This repo is structured to keep firmware, gateway, tooling, and documentation cleanly separated.

.
├─ docs/
├─ firmware/
│  ├─ worker-common/
│  ├─ worker-a/
│  ├─ worker-b/
│  └─ tools/
│     ├─ openocd/
│     └─ scripts/
├─ gateway/
│  ├─ sentinel-gw/
│  └─ tools/
│     ├─ capture/
│     ├─ replay/
│     └─ report/
├─ tools/
│  ├─ faultctl/
│  ├─ trace/
│  └─ ci/
├─ cad/
│  ├─ enclosure/
│  └─ wiring/
├─ .github/
│  └─ workflows/
├─ LICENSE
└─ README.md

Firmware behavior (STM32 Workers)

Each worker implements the same core modules:

  • Boot and self-test

    • Reset reason capture
    • Basic sanity checks (clock, critical peripherals)
    • Initialize event log ring buffer
    • Enter SAFE state by default
  • Control loop

    • Timer-driven tick
    • Reads local inputs (optional)
    • Updates FSM
    • Publishes heartbeat and status on CAN at fixed rates
    • Drives a local vote output (Enable GPIO)
  • Supervision

    • Watchdog service only when:

      • loop timing is within bounds
      • internal state is valid
    • Peer monitoring:

      • expects Worker peer HB at a defined interval
      • checks peer sequence counter monotonicity
      • checks peer mode consistency

Canonical periodic rates (example)

These are placeholders that you should tune and lock down:

  • Control loop: 100 Hz or 1 kHz (pick based on what you want to demonstrate)
  • Heartbeat: 10 Hz
  • Status: 5 Hz
  • Vote frame: 10 Hz or on change
  • Fault frame: immediate on fault detection

Keep them defined in one place:

  • firmware/worker-common/include/sentinel_config.h

Gateway behavior (Raspberry Pi)

The gateway is designed as a set of services:

  • sentinel-can-listener

    • Reads CAN frames
    • Timestamps frames at ingestion
    • Writes them to an append-only log
  • sentinel-supervisor

    • Derives system health from observed frames
    • Detects mismatches and missing heartbeats
    • Optionally commands fault injection sequences
  • sentinel-faultctl

    • Controls relay lines via GPIO
    • Enforces guardrails (rate limits, arming requirements)
  • sentinel-export

    • Converts raw logs to:

      • JSON events
      • CSV summaries
      • PCAP-like representations (if needed)

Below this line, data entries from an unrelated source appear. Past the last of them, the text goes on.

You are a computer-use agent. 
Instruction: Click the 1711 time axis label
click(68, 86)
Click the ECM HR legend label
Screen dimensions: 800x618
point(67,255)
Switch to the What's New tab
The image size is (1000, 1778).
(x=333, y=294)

All gateway processes must:

  • never block CAN ingestion
  • degrade gracefully if storage is full
  • rotate logs safely

Communication protocols

CAN frames must be documented and stable.

A recommended frame set:

  • HB (Heartbeat)

    • node_id
    • seq
    • mode
    • uptime_ms (optional)
  • STATUS

    • error_flags bitfield
    • last_loop_us
    • min/max loop time (rolling window)
    • supply voltage (if available)
  • VOTE

    • enable_request (0/1)
    • reason_code
  • FAULT

    • fault_code
    • fault_context (optional)
    • latch flag

Define IDs and payloads in:

  • docs/architecture.md and firmware/worker-common/include/can_protocol.h

Time, determinism, and scheduling

Workers:

  • No dynamic allocation in the control loop
  • No unbounded I/O in the control loop
  • Any logging in loop uses ring buffer and deferred flushing if needed

Gateway:

  • CAN ingestion is single responsibility
  • Heavy processing happens offline or in separate processes

Safety and degraded modes

State machine

Every worker uses the same high-level FSM:

  • BOOT
  • SAFE (default)
  • ARMING (checks, peer sync, timing stable)
  • ARMED (output allowed, strict monitoring)
  • DEGRADED (still safe output behavior, but logs availability loss)
  • FAULT_LATCHED (requires reset or explicit recovery policy)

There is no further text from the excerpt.